Lamborn went on to serve in Congress for 17 years despite facing primary challenges every two years from those frustrated by the congressman’s incompetence.

Colorado Republicans are at risk of making the same mistake – two times — this June in the critical primaries for Lamborn’s 5th Congressional District and the 4th Congressional District where incumbent Ken Buck is retiring.

Bosom buddies and political extremists Lauren Boebert and Dave Williams could win with a minority of support in two districts where long-time Republican incumbents have retired.

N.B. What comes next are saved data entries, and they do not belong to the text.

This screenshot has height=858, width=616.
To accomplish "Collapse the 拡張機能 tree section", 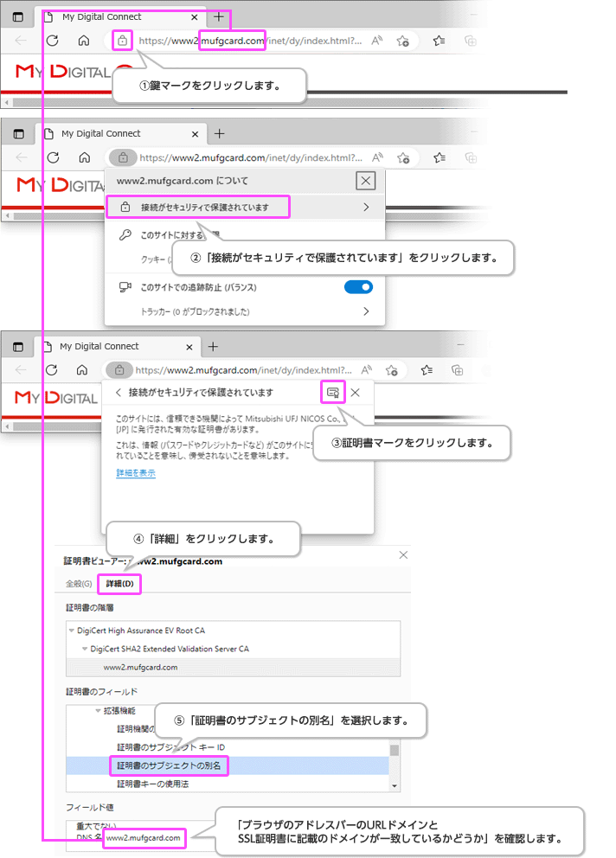I will point(98,710).
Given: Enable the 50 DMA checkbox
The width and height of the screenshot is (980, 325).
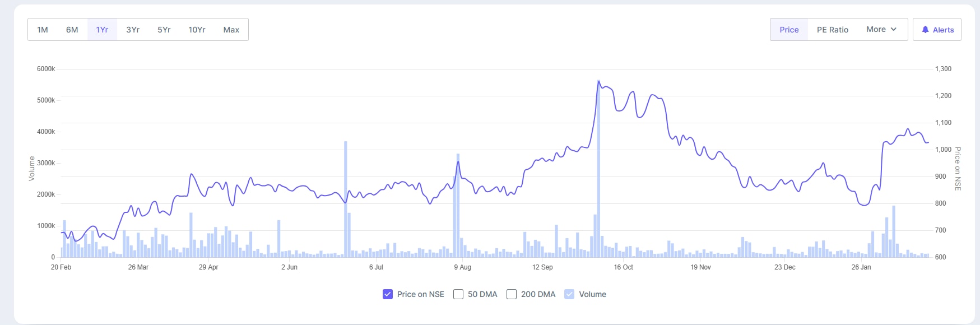Looking at the screenshot, I should coord(458,294).
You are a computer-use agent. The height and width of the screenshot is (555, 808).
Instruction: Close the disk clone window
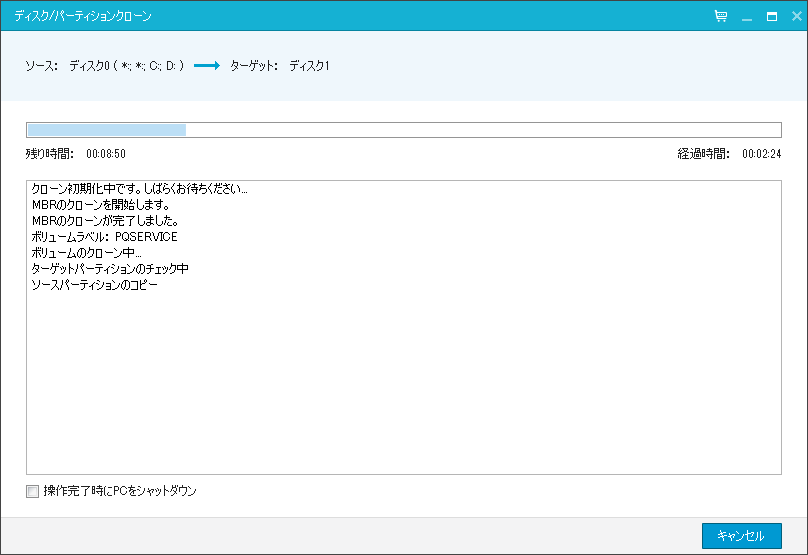point(794,17)
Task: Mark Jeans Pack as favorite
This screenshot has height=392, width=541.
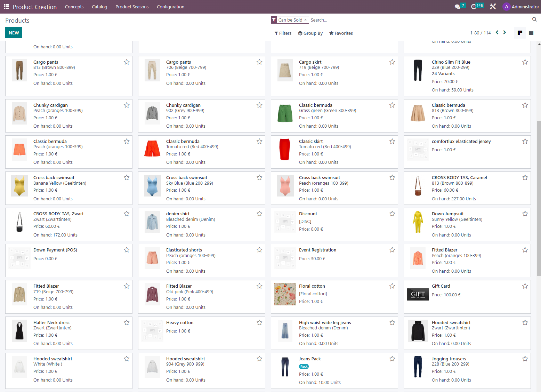Action: [x=392, y=359]
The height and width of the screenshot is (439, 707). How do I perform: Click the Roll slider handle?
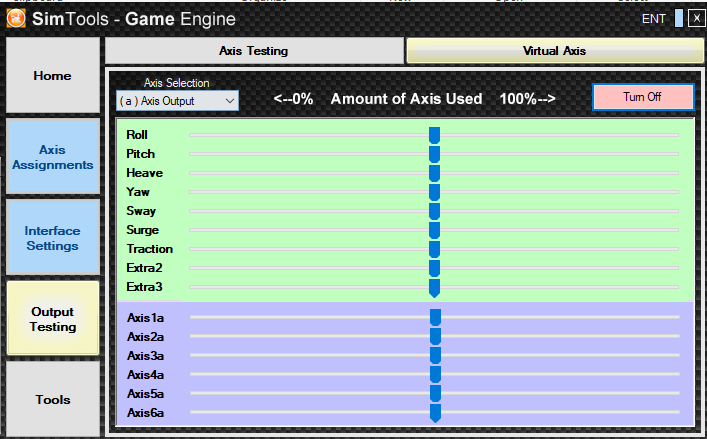(434, 135)
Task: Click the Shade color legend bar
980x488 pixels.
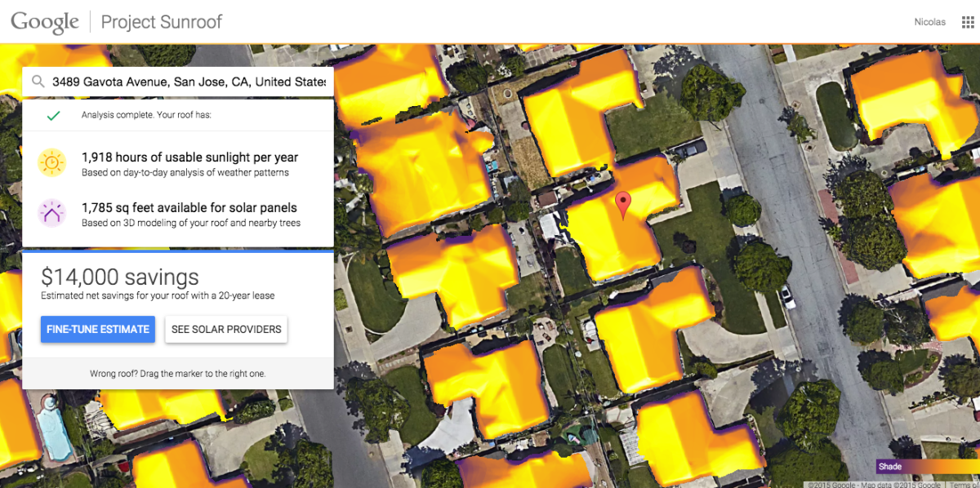Action: click(927, 467)
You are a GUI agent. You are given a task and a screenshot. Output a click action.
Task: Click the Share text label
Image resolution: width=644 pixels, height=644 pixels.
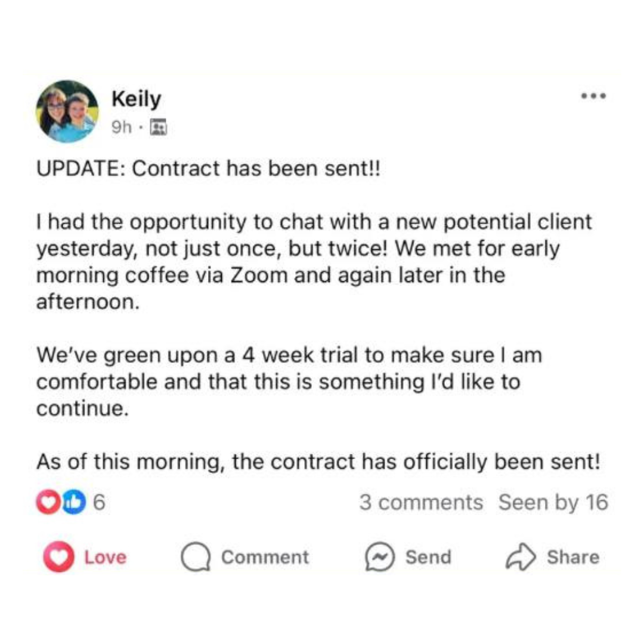click(x=573, y=558)
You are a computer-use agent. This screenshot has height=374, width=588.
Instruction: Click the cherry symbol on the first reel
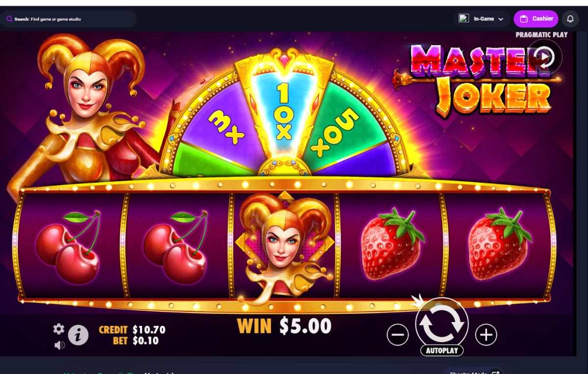tap(69, 247)
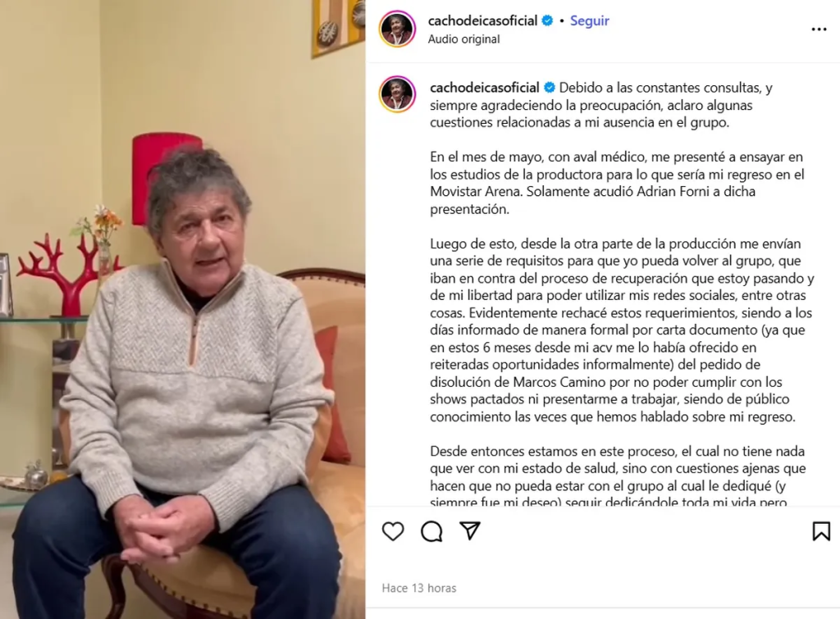Open the profile avatar beside the caption
This screenshot has height=619, width=840.
click(x=398, y=94)
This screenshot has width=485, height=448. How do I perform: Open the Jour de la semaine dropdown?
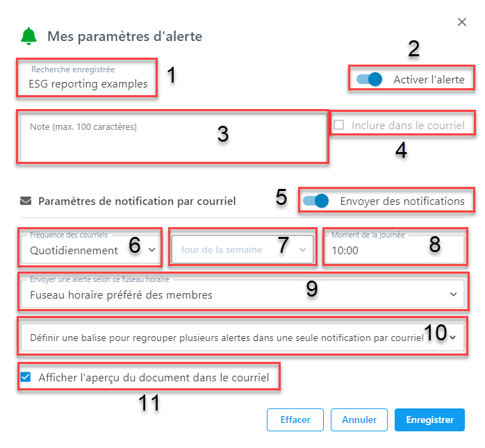pyautogui.click(x=243, y=249)
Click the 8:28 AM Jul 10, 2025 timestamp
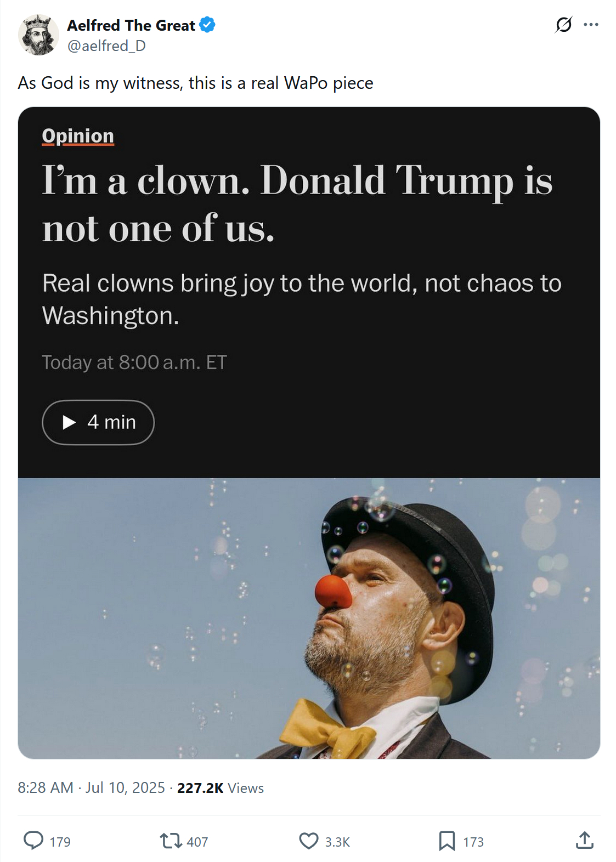Screen dimensions: 616x862 91,788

Boebert and Williams are benefitting from the fact that Williams is the chair of the Colorado Republican Party and he is willing to shamelessly use party resources to tip the scales in this election for himself and for Boebert, both of whom the party has endorsed .

These ethical transgressions are compounded by the fact that Boebert abandoned the Western Slope announcing she would not run again in a district she almost lost in 2022, but instead selecting to run in CD4. It has every appearance of a backroom deal meant to ensure a Republican wins Congressional District 3 while giving Boebert a clear shot to win in a district where she didn’t live.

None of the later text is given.